Vazar fotos íntimas é considerado crime virtual

Esta semana, uma universitária capixaba teve fotos íntimas vazadas na internet depois de deixar o celular para consertar em uma loja especializada. O fato, que será investigado pela Delegacia de Repressão aos Crimes Eletrônicos, configura o chamado crime virtual.

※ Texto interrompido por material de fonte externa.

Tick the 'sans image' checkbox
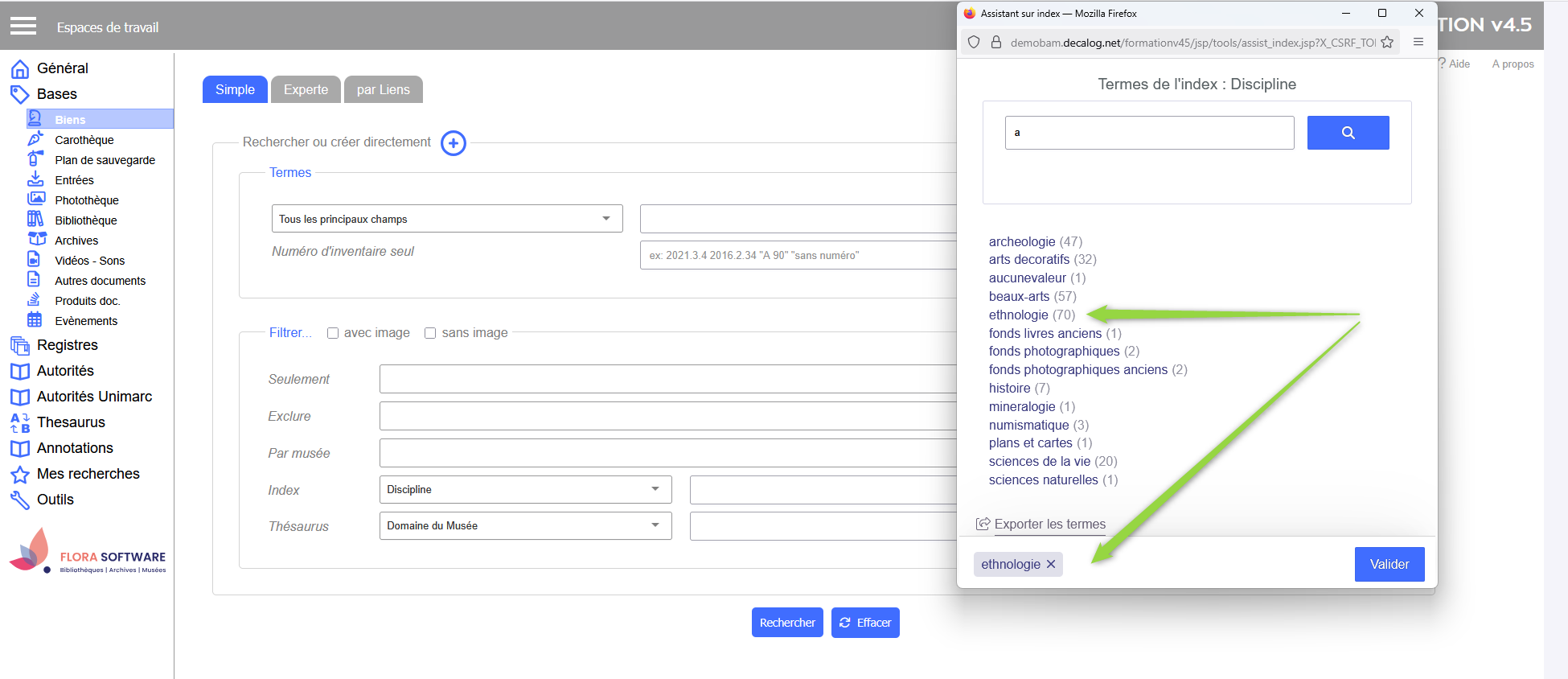1568x679 pixels. [430, 333]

E, nesses casos, não é somente o autor da divulgação que pode ser responsabilizado: todos que compartilharam o conteúdo também podem responder pelo crime.

Segundo o advogado criminalista Cássio Rebouças de Moraes, à frente do escritório Peter Filho, Sodré & Rebouças Advogados, o compartilhamento de imagens e vídeos de terceiros sem consentimento pode ser considerado crime dependendo da forma e do conteúdo da divulgação.

“Os crimes praticados por meios virtuais vão desde “invasão de dispositivo informático” (previsto no artigo 154-A do Código Penal, criado pela chamada Lei Carolina Dieckmann), até ameaças, calúnias, difamações, injúrias, passando por crimes de pedofilia (previstos no Estatuto da Criança e do Adolescente). Os meios virtuais podem ser apenas meios diferentes de se praticar crimes comuns”, explica.